EXERCISE TASKS =
- A) Write out the part of the 1962 Cincinnati Bearcats football text that begins at "American college football" and ends after "Stadium in Cincinnati.", word for word.
- B) According to the 1962 Cincinnati Bearcats football text, who were the team's captains?

TEXT SEGMENT =
BEGIN

- Conference: Missouri Valley Conference
- Record: 2–8 (1–2 MVC)
- Head coach: Chuck Studley (2nd season);
- Captains: Rufus Simmons; Phil Goldner;
- Home stadium: Nippert Stadium

= 1962 Cincinnati Bearcats football team =

American college football season

The 1962 Cincinnati Bearcats football team represented the University of Cincinnati in the Missouri Valley Conference (MVC) during the 1962 NCAA University Division football season. Led by second-year head coach Chuck Studley, the Bearcats compiled an overall record of 2–8 with a mark of 1–2 in conference play, placing third in the MVC. The team played home games at Nippert Stadium in Cincinnati.

END

ENTRIES SHOWN =
BEGIN

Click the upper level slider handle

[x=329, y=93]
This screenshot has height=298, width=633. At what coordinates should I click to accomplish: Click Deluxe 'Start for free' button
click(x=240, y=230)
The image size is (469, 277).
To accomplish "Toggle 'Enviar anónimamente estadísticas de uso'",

END
BEGIN

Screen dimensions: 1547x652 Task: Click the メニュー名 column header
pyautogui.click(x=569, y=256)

END

COMPLETED EXERCISE =
- A)
American college football season

The 1962 Cincinnati Bearcats football team represented the University of Cincinnati in the Missouri Valley Conference (MVC) during the 1962 NCAA University Division football season. Led by second-year head coach Chuck Studley, the Bearcats compiled an overall record of 2–8 with a mark of 1–2 in conference play, placing third in the MVC. The team played home games at Nippert Stadium in Cincinnati.

- B) Rufus Simmons and Phil Goldner.